Pour le moment, je la longe, regardant son agitation le long d’un chemin qui borde l’Amblève. Une rangée de maisons s’aligne dans le paysage. Elles aussi ont dû subir les affres de l’eau mais je remarque avec étonnement que seules quelques-unes ont des stigmates visibles. Les autres font comme si de rien n’était ou ont déjà eu le temps de panser leurs plaies. Peut-être faut-il voir ici la force de résilience chez l’être humain. Nous avons en nous toujours assez de force pour nous relever, aller de l’avant, se recréer, se réinventer, digérer, capitaliser sur cette douleur afin de l’intégrer et en faire une allié. Comme si le monstre Résilience avait digéré la petite Souffrance. Je laisse sur ma gauche une majestueuse bâtisse du 18ème siècle qui hurle son “Propriété privé” afin de m’engager dans les bois. Une longue montée m’attends et je me rappelle de l’épisode précédent où je fus en nage dès les premiers mètres. Cette fois-ci, je régulerais mieux ma cadence, mon rythme, afin de doser intelligemment l’effort.

◆ **DONNÉES FOURNIES**

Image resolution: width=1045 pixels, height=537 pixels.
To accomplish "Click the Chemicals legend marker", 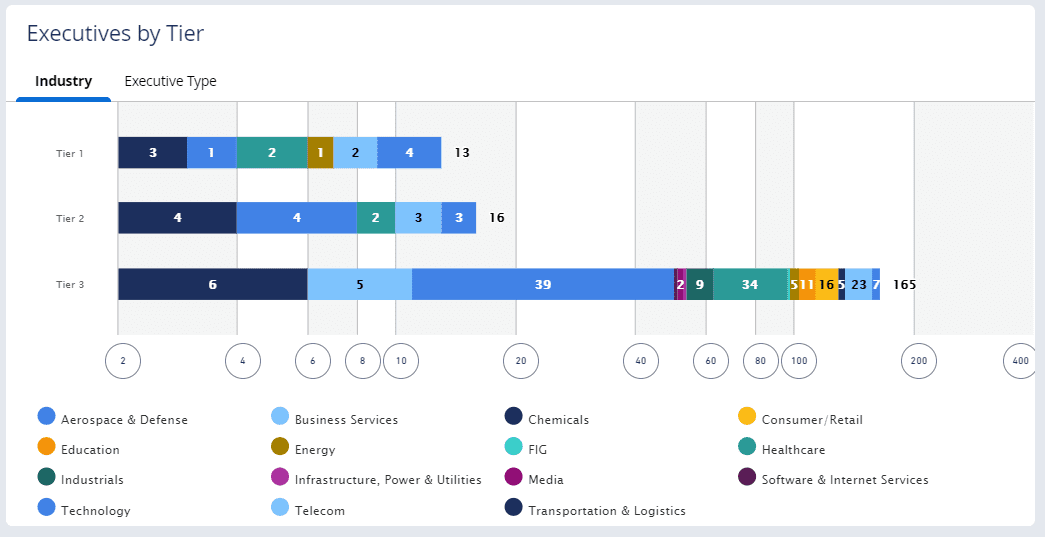I will click(x=514, y=416).
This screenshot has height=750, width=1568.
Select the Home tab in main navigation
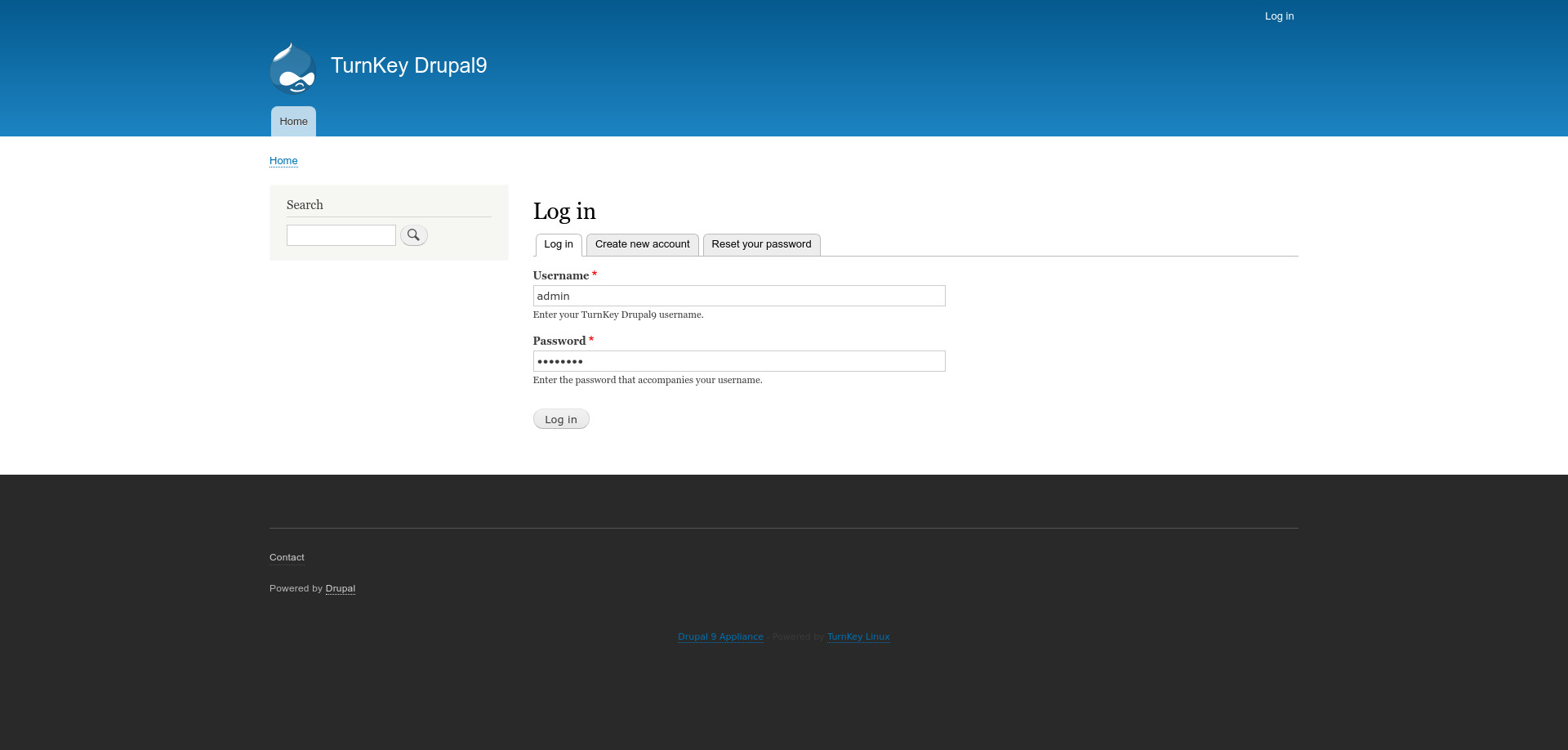click(x=293, y=122)
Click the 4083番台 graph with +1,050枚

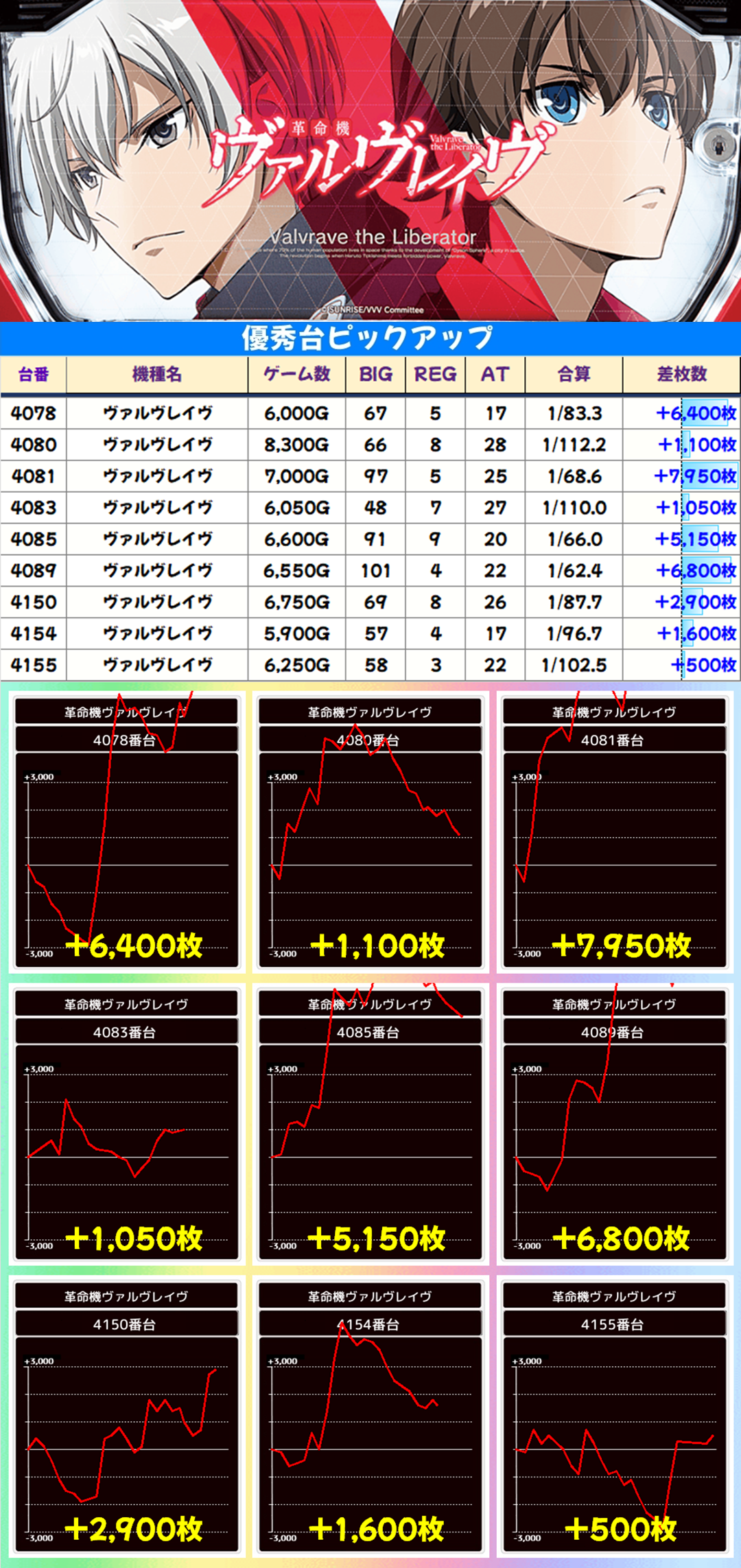point(126,1123)
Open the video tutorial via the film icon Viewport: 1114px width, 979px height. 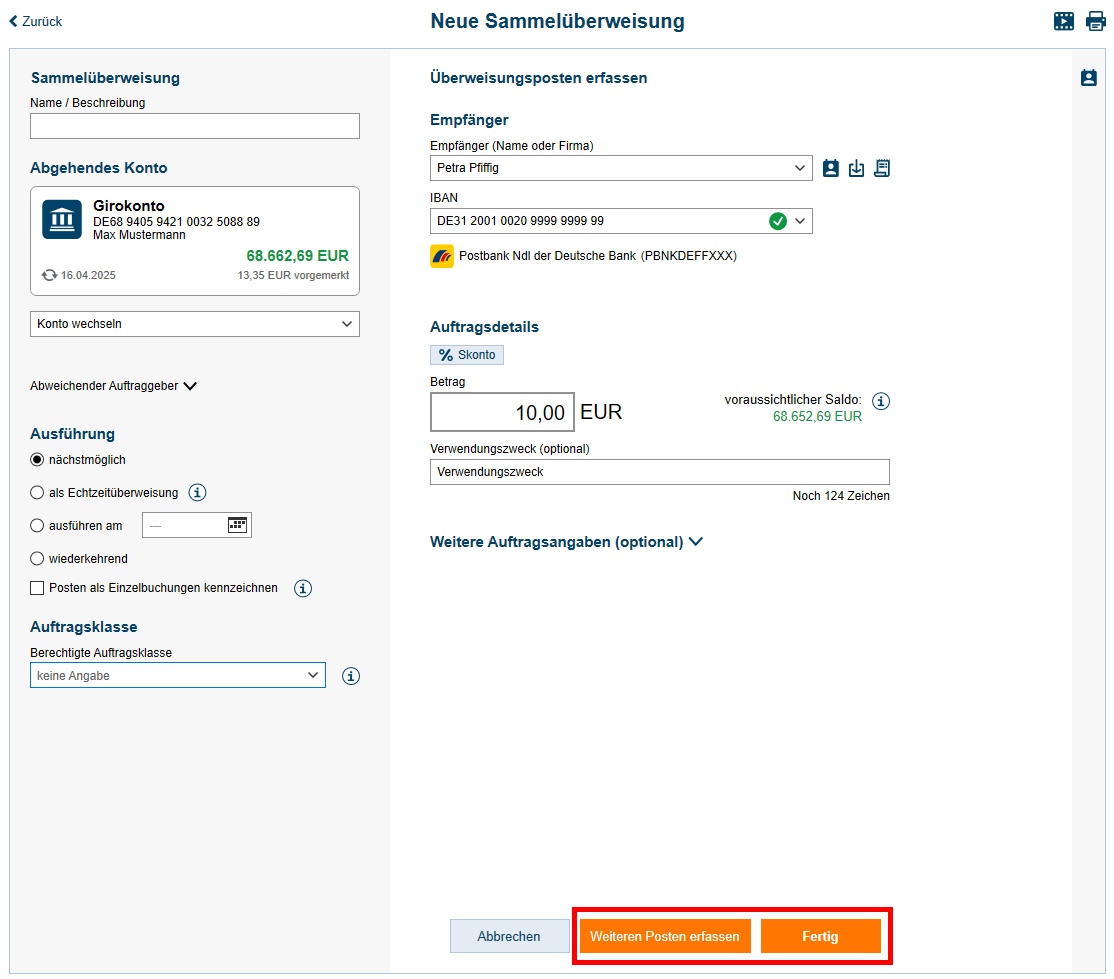click(1064, 20)
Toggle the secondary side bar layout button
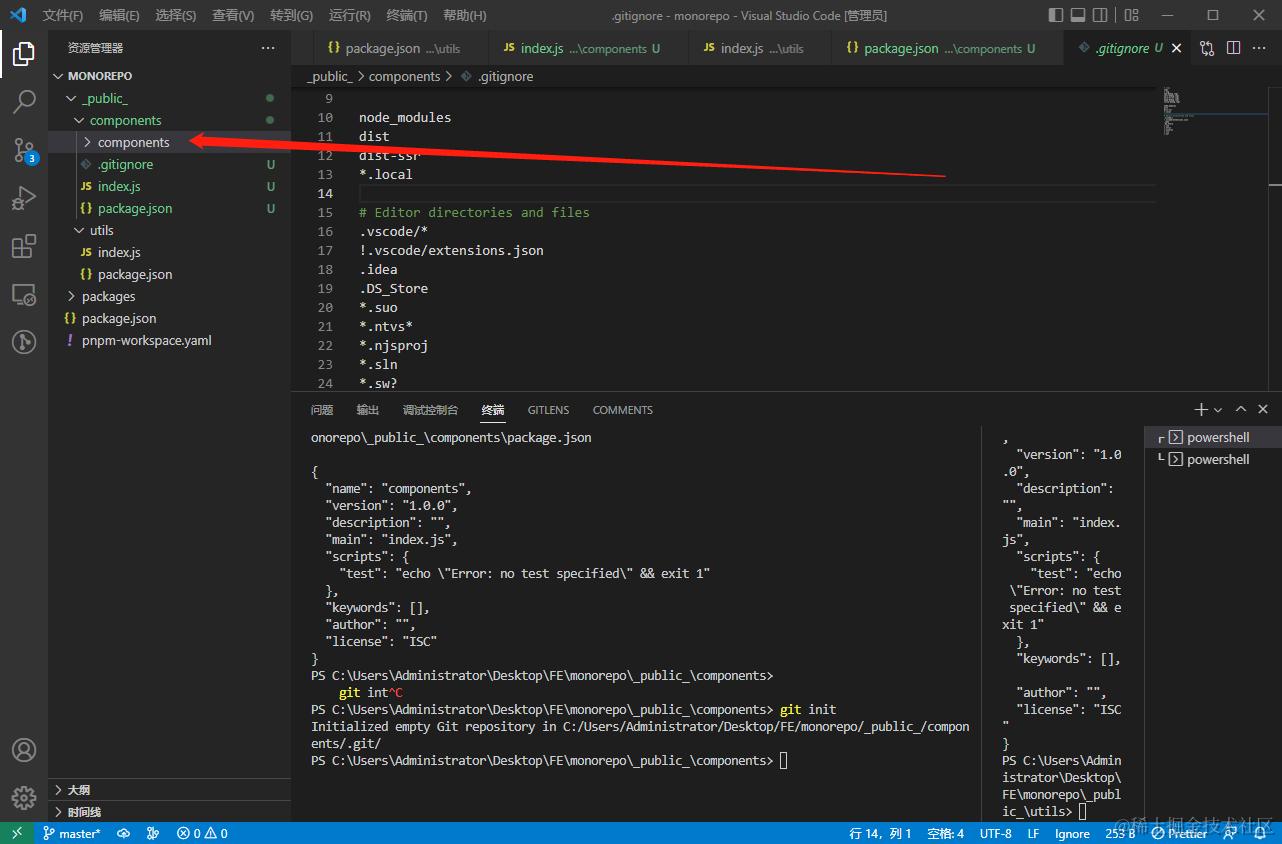1282x844 pixels. (1100, 15)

◆ **LA CONSIGNE**
Dans l'extrait du document, quels verbes à l'infinitif la phrase commençant par « Nous avons en nous » énumère-t-elle avant les mots « sur cette douleur » ?

◆ **RÉPONSE À LA CONSIGNE**
nous relever, aller de l'avant, se recréer, se réinventer, digérer, capitaliser